Income Insurance is basically an insurance coverage, available primarily in Australia, Ireland, New Zealand, South Africa, and the United Kingdom, paying out benefits to policyholders when they are unable to earn a fixed income due to illness or injury and therefore unable to work. IPI plans were previously known as permanent health insurance. They are now a widely accepted term for insurance coverage that covers a wide range of different needs and risks. The type of income protection you are looking for is determined by the amount of your monthly income.
The two most common forms of income protection are Income Support and Benefit Payments. In a benefit payment plan, the insured pays into an insurance policy each month that can be accessed when need be. An example of an income-based benefit payment is a sickness benefit. A sickness benefit can be paid when an insured is unable to earn any income due to sickness or injury, or when they become totally disabled. Another example is a disability benefit, which is paid when an insured suffers a pre-existing medical condition that results in them becoming unable to earn a living.
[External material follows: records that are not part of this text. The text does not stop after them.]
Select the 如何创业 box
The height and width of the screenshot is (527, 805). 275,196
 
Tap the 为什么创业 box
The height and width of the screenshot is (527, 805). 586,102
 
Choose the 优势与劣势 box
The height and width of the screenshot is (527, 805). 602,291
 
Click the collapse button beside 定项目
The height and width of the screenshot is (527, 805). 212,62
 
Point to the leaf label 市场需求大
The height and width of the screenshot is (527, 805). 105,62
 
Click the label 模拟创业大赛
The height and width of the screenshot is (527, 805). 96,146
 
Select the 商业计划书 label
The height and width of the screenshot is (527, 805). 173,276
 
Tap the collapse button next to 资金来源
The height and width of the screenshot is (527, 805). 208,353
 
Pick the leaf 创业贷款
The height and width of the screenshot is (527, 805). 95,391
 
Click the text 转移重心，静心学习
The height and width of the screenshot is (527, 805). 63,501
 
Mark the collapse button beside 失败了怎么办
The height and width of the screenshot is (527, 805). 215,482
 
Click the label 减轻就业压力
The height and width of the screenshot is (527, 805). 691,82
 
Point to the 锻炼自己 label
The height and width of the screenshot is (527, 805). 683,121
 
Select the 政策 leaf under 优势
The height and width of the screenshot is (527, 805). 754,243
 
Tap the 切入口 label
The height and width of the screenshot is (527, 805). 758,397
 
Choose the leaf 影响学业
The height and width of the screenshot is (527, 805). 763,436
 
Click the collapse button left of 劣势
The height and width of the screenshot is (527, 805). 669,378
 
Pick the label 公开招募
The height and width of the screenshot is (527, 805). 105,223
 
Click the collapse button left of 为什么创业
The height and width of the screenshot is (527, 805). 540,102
Benefit payments, also known as income support, are paid throughout the duration of the Benefit Period. The Benefit Period is the period of time from the beginning of the benefit period, until the insured ceases to receive benefit income. The Benefit Period could start on 1st January of the year one year after the policy was started or it could start on the last day of the year that has elapsed. Benefit payments are paid to the insurer at the beginning of the benefit period and can then be withdrawn by the insurer at the end of the benefit period.
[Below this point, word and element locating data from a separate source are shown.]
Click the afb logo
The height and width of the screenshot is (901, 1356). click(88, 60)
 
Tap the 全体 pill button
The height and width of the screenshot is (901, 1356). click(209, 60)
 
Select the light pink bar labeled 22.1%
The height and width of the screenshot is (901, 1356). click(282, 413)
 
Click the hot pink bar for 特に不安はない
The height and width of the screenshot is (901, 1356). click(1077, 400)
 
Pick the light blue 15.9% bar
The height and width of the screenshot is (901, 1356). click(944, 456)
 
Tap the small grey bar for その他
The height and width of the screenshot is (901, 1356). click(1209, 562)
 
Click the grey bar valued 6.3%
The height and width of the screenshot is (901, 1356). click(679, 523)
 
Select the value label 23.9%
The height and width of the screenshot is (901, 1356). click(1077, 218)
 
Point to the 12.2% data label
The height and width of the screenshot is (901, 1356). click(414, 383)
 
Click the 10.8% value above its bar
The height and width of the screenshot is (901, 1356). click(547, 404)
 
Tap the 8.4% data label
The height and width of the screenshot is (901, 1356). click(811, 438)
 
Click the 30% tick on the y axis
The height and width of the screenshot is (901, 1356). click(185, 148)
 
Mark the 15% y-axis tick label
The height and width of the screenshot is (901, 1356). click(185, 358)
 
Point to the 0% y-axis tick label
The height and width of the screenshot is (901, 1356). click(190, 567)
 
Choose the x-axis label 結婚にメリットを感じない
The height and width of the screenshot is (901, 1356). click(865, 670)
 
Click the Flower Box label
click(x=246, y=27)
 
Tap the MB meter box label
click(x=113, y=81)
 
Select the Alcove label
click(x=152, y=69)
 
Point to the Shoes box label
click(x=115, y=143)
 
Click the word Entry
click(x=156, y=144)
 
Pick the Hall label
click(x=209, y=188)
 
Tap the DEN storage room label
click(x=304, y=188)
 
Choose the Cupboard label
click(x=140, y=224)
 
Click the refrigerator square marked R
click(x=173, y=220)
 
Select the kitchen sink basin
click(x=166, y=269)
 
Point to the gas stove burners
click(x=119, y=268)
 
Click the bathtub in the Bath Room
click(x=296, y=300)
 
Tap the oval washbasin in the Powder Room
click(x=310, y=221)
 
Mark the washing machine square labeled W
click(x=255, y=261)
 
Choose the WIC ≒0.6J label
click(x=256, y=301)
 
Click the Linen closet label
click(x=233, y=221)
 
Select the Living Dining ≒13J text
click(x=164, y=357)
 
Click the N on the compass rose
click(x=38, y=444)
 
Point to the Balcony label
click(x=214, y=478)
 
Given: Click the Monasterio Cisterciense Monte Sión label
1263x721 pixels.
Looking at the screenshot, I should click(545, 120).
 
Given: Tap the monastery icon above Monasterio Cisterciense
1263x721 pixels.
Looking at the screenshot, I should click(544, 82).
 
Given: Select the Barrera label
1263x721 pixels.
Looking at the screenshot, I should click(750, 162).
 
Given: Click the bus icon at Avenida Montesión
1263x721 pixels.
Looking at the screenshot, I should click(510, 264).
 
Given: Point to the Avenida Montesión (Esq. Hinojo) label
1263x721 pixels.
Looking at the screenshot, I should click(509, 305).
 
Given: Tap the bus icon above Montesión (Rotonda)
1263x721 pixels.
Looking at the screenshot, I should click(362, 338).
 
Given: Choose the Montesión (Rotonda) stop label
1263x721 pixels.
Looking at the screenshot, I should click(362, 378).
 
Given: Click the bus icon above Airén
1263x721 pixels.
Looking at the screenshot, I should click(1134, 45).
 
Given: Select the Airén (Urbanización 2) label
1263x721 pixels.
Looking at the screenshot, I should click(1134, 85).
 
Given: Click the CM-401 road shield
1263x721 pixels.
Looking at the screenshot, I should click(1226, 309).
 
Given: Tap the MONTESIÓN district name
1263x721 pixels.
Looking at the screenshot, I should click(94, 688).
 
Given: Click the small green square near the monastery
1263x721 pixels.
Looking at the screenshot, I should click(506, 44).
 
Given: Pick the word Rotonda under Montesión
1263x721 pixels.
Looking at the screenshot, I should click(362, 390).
In Income Protection insurance there are two types of premiums paid. There are “closed” premiums and “open” premiums. Closed premiums are paid to the insurer at the time of the policy acquisition and include the cost of appraisal and record keeping. Open premiums are those paid when the policy is purchased and include the cost of record keeping and the cost of appraisal. Both types of premiums are based on an Assumed Liability Insurance Factor, otherwise known as ALCO.
In order to determine the level of benefit periods, the benefit period for a long-term income protection policy is usually set by the insurer at a level that is equal to the average lifetime earnings of the Insured. For a short-term policy this is often not sufficient as the insured may cease to earn sufficient income to meet the lifetime benefit amount. Therefore, an additional element is added to the long-term benefit period, namely the Accrual Property Estimator. The Accrual Property Estimator is a calculation that involves deducting depreciation from the current market value of the property used to make the capital gain; and finally, subtracting a specified amount from the lifetime income of the Insured.
Once the Insured has reached the maximum lifetime income rating for the policy they are carrying, they can request a special benefit to be paid during the waiting period after their death. Generally, this means that the Insured would then be entitled to a lump sum payment or a lifetime annuity. Premiums are usually based on a percentage of the excess death benefit or a flat premium rate. Once the Insured has passed away, the premiums would cease. If the Insured had not paid into the policy during the lifetime of the policy, the surviving members of the family will each receive one hundred percent of the remaining value of the policy, minus any premiums that have not been paid.
Another option available to protect against short-term disability is a short term disability insurance plan. Similar to COBRA, with one exception, there is a waiting period before COBRA must commence. The waiting period generally varies from six months to a year. The premiums are based on the same factors that are applied to COBRA, including premiums and the number of individuals covered by the policy.
Short term disability insurance covers the same health risks as COBRA does but does not provide the additional income that would be gained through COBRA for individuals already near the poverty level. Short term policies are also sometimes referred to as catastrophic policies. If an individual suffers an illness prior to attaining the age of sixty-five (the “plateaus”), their income may be garnished to pay part of their monthly income protection benefits. Some short term disability policies offer benefits retroactively to certain illnesses.